Step 2 — Create the mascot (5 min, 5 credits)

  1. Go to /dashboard Create Character.
  2. Fill in:
    • Name: Beanie
    • Description: A small stylized coffee bean character with thin arms and legs, a warm smile, and a barista’s apron in cream and espresso colors. Cute but not childish — vibe of a premium specialty brand mascot, not a kids’ cartoon.
    • Art style: modern flat illustration, clean vector lines, soft shading
  3. Continue → auto-fill descriptor → generate 5-pose reference sheet → lock.

Step 3 — Generate a brand-locked scene (1 min, 2 credits)

Now compose mascot + brand kit in one scene. From the API:

bash
CHAR_ID="<beanie character uuid>"
KIT_ID="<acme brand kit uuid>"

curl -X POST https://steadyshot.ai/api/generate \
  -H "Authorization: Bearer ss_live_xxxxxxxxxxxxxxxx" \
  -H "Content-Type: application/json" \
  -d "{
    \"character_id\": \"$CHAR_ID\",
    \"brand_kit_id\": \"$KIT_ID\",
    \"prompt\": \"Beanie standing in a warm café, holding the Acme Coffee takeaway cup, morning light through the window\"

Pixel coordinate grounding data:
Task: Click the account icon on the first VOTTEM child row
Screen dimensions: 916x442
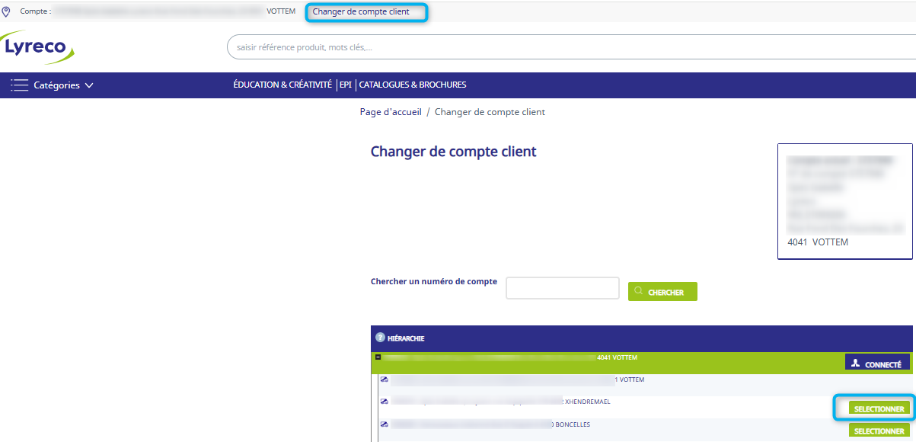Action: pos(385,380)
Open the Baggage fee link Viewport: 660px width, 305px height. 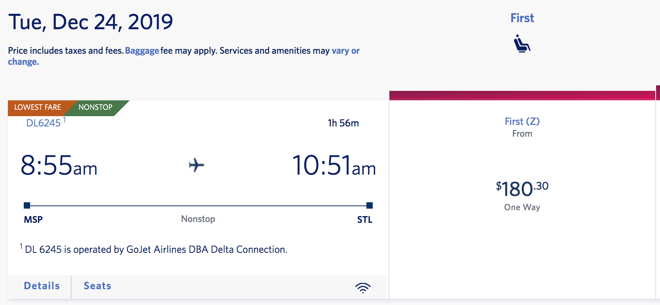coord(142,51)
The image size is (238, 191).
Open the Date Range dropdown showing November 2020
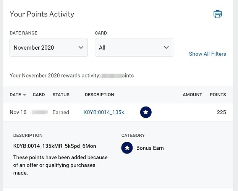pos(49,48)
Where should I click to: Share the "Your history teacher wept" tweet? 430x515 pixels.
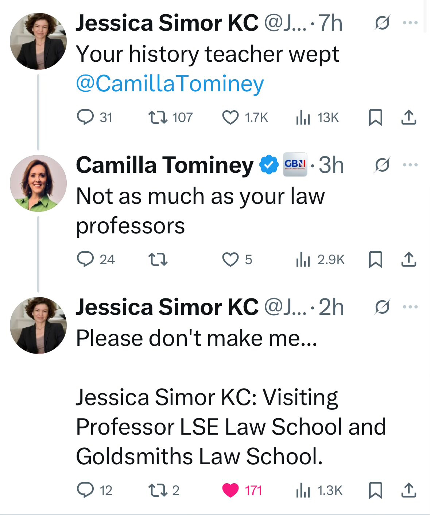409,117
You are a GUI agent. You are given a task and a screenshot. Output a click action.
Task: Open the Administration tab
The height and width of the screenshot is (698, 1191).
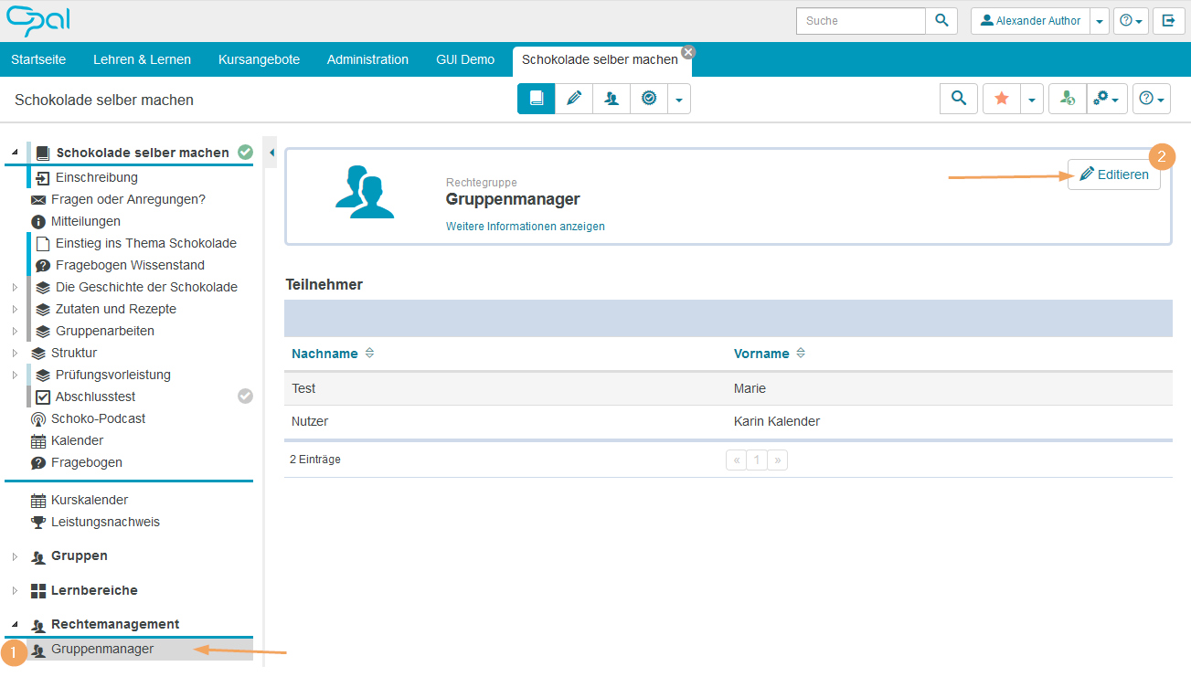tap(367, 59)
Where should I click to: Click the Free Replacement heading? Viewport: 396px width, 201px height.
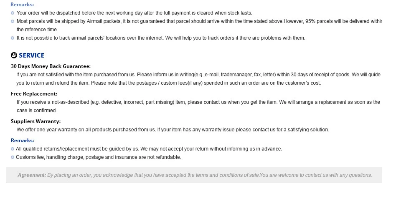tap(34, 94)
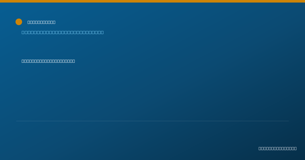Image resolution: width=305 pixels, height=160 pixels.
Task: Select the white label beside the orange circle
Action: click(x=41, y=22)
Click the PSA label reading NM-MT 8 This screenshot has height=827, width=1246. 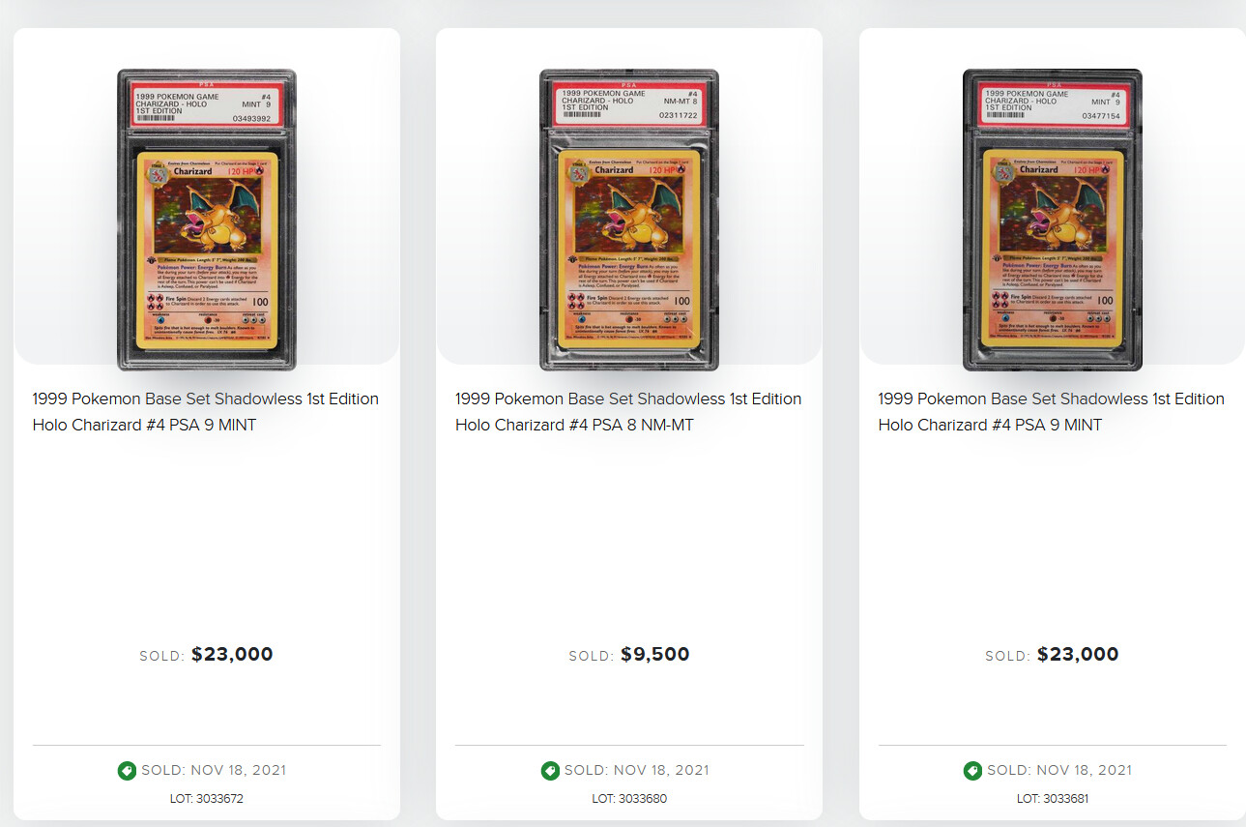click(629, 104)
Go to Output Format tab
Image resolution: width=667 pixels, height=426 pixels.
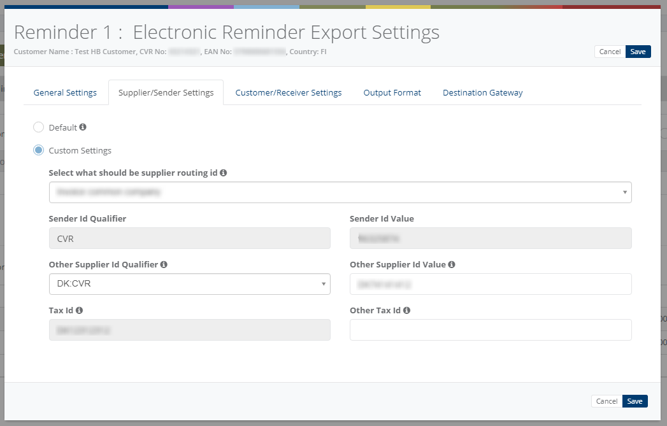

Required work:
a) List the fields that the mascot tutorial says to fill in when creating the character.
b) According to the mascot tutorial, how many credits does generating a brand-locked scene cost?
c) Carry the mascot tutorial on from the point where it stops.
The records have nothing to do with any of this.

Answers for the exercise:
a) Name, Description, Art style

b) 2 credits

c)
  }"

Credit cost is 2 (1 for character, 1 for brand composition). The rendered image shows Beanie holding the EXACT Acme cup with Acme branding, palette, and the rest of your kit obeyed.

Step 4 — Build a full asset set (10 min, ~10 credits)

Use the storybook endpoint to fan out a campaign in one call — each “page” becomes one asset:

bash
curl -X POST https://steadyshot.ai/api/storybook \
  -H "Authorization: Bearer ss_live_xxxxxxxxxxxxxxxx" \
  -H "Content-Type: application/json" \
  -d "{
    \"character_id\": \"$CHAR_ID\",
    \"art_style\": \"modern flat illustration\",
    \"pages\": [
      \"Beanie waving from a barista counter — wide hero shot for a landing page\",
      \"Beanie holding the Acme cup and giving a thumbs-up, transparent background\",
      \"Beanie sitting on a coffee bean pile, reading the morning paper — for an Instagram square\",
      \"Beanie running with a tray of Acme cups, motion blur — for a delivery promo banner\",
      \"Beanie waving good-night next to a moon, scarf flowing — for an evening email header\"
    ]
  }"
Storybook endpoint chains pages by default, which keeps the mascot’s posture, cup style, and lighting palette consistent across the whole set. Output is 5 image URLs you can drop straight into Figma, Webflow, etc.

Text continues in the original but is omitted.